If you’re craving a comforting and crispy dish, look no further than The Best Buttermilk-Brined Southern Fried Chicken. This recipe is designed to deliver tender, juicy chicken enveloped in a golden-brown, crunchy crust that will impress family and friends alike. The secret lies in the buttermilk brine, which infuses every bite with flavor while keeping the meat moist. Perfect for any gathering or a cozy family dinner, this dish embodies the essence of classic southern cooking.

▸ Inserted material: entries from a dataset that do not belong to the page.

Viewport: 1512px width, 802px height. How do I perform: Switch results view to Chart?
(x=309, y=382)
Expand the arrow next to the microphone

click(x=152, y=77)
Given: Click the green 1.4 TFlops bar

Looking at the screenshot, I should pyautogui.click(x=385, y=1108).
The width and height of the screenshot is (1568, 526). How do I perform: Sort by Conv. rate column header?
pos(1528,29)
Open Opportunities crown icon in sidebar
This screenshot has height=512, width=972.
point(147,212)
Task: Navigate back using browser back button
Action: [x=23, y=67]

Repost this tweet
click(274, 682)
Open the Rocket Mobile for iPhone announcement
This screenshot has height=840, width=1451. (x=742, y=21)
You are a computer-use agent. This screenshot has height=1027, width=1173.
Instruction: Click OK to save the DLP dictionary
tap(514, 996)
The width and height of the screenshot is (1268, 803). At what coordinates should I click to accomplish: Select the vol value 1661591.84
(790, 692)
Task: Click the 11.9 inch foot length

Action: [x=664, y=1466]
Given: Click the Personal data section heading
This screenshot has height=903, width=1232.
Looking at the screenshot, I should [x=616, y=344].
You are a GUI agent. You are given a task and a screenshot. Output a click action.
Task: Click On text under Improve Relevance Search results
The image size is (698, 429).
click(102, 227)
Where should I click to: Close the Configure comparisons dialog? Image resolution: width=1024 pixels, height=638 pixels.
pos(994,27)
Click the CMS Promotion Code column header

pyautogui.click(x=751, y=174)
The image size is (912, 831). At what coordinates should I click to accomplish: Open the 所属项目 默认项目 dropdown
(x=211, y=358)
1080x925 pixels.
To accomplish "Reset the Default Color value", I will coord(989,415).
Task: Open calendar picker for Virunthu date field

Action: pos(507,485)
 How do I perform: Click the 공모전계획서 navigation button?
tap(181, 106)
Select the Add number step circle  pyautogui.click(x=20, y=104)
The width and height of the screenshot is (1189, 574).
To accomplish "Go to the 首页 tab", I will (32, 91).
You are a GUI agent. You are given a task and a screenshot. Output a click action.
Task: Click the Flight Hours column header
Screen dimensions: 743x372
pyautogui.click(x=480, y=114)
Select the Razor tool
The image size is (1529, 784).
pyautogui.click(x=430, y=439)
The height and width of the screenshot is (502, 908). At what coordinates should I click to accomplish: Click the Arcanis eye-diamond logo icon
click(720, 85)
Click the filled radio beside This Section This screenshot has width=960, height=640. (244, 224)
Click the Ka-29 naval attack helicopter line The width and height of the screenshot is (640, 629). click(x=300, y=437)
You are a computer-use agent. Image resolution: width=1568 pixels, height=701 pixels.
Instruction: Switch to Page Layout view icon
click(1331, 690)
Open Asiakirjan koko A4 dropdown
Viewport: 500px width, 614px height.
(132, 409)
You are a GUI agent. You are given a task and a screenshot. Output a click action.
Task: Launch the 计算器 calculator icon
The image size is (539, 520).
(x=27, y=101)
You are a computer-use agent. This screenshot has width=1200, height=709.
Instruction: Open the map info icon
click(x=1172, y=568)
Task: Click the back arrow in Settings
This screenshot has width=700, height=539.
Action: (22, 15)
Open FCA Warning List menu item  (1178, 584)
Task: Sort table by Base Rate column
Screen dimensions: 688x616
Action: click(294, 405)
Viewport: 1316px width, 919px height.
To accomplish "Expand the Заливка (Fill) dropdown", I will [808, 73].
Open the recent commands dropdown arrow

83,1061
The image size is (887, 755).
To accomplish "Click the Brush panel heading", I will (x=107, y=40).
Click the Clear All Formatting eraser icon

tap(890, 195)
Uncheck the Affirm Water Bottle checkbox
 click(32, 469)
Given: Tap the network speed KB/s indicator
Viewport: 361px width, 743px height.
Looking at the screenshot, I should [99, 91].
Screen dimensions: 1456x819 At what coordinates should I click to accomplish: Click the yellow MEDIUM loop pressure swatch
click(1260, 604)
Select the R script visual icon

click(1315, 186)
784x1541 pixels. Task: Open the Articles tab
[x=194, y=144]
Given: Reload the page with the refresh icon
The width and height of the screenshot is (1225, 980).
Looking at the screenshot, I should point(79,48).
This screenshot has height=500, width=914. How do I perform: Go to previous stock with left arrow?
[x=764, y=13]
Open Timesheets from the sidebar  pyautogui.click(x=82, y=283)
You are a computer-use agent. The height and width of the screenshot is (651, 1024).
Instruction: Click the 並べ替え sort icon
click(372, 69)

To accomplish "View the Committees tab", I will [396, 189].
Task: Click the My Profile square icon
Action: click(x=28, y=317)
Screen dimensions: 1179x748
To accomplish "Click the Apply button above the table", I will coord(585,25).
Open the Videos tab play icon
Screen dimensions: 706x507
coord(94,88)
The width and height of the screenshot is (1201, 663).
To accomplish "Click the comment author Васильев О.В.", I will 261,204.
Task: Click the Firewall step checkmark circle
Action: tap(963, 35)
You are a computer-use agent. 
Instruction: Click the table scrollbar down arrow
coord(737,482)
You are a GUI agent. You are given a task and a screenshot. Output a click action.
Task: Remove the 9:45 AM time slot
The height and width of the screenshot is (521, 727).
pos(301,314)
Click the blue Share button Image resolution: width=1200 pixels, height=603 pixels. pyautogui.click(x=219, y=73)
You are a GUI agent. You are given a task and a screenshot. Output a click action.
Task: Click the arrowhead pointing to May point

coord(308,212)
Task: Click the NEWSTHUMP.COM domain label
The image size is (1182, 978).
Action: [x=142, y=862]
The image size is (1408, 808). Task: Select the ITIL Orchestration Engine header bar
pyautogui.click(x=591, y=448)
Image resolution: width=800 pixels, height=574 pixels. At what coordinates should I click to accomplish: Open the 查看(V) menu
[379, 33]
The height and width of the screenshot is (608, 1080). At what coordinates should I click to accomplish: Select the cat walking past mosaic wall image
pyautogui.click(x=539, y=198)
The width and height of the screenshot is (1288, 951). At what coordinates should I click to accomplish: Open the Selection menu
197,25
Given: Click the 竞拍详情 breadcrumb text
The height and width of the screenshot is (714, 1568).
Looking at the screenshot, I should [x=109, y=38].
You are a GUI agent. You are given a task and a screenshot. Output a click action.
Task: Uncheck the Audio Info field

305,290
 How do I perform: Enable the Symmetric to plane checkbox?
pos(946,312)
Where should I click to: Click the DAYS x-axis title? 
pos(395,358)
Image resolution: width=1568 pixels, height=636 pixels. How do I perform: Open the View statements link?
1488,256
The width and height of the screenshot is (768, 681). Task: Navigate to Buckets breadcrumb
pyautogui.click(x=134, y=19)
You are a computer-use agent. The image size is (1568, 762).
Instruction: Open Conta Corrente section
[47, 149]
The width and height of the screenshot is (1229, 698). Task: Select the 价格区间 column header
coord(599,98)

Serve it alongside your favorite sides for a meal that’s sure to satisfy.


Ingredients

Scale
  • 1 cup buttermilk
  • 1 large egg
  • Kosher salt (to taste)
  • One whole chicken (about 4 pounds), cut into pieces
  • 1.5 cups all-purpose flour
  • 0.5 cups cornstarch
  • 4 cups vegetable shortening or peanut oil
  • 2 tablespoons paprika
  • 2 tablespoons freshly ground black pepper
  • 2 teaspoons garlic powder
  • 2 teaspoons dried oregano
  • 1/2 teaspoon cayenne pepper

Instructions

  1. In a bowl, mix paprika, black pepper, garlic powder, oregano, and cayenne.
  2. Whisk together buttermilk, egg, salt, and half the spice mixture in a large bowl. Add chicken and coat well. Refrigerate for at least 4 hours or overnight.
  3. Combine flour, cornstarch, baking powder, remaining salt and spice mixture in another bowl.
  4. Heat vegetable shortening or oil in a cast-iron pan over medium-high heat until it reaches 425°F.
  5. Remove chicken from brine and let excess liquid drain off; then coat with flour mixture.
  6. Fry chicken skin-side down until golden brown on both sides (maintain temperature around 300°F).
  7. Transfer fried chicken to a wire rack on a baking sheet and bake at 350°F until cooked through.


Nutrition

  • Serving Size: 1 piece (120g)
  • Calories: 370
  • Sugar: 1g
  • Sodium: 620mg
  • Fat: 24g
  • Saturated Fat: 9g
  • Unsaturated Fat: 12g
  • Trans Fat: 0g
  • Carbohydrates: 19g
  • Fiber: 1g
  • Protein: 20g
  • Cholesterol: 90mg

Keywords: For extra crispiness, refrigerate cooked chicken for an hour before reheating it in hot oil. Feel free to customize the spice blend according to your taste preferences.